British children's book author, born 1944

Jenny Nimmo (born 15 January 1944) is a British author of children's books, including fantasy and adventure novels, chapter books, and picture books. Born in England, she has lived mostly in Wales for 40 years. She is probably best known for two series of fantasy novels: The Magician Trilogy (1986–1989), contemporary stories rooted in Welsh myth, and Children of the Red King (2002–2010), featuring schoolchildren endowed with magical powers. The Snow Spider, first of the Magician books, won the second annual Nestlé Smarties Book Prize and the 1987 Tir na n-Og Award as the year's best originally English-language book with an authentic Welsh background. The Stone Mouse was highly commended for the 1993 Carnegie Medal. Several others of hers have been shortlisted for children's book awards.

==Biography==
Jenny Nimmo was born in Windsor, England. She was an only child, and her father died when she was five. She was a voracious reader as a child, which led her to write her own stories to share with friends.

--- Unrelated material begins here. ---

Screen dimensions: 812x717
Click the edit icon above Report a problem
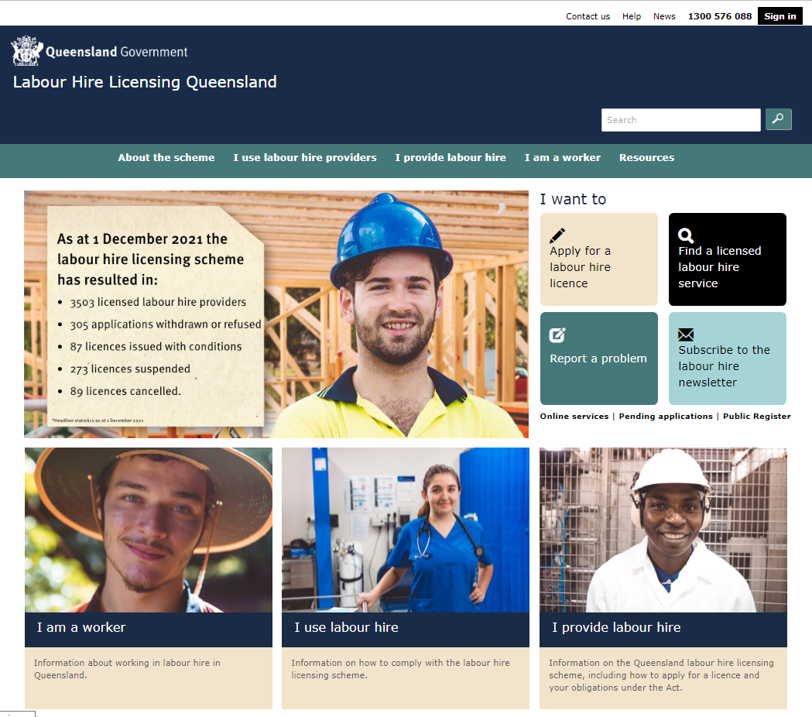(557, 335)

After working for a time in theatre, Nimmo spent several years with the BBC, partly on adapting other writers' stories for television, including 40 episodes (eight "stories") for Jackanory readings. Her first book, The Bronze Trumpeter, began life as a television script. It was published by Angus & Robertson in January 1975.

That year, Nimmo married David Wynn Millward, a Welsh artist and illustrator. Their two daughters and one son were born between 1975 and 1980. She currently lives in Wales, sharing her time between writing and helping her husband with a summer art school.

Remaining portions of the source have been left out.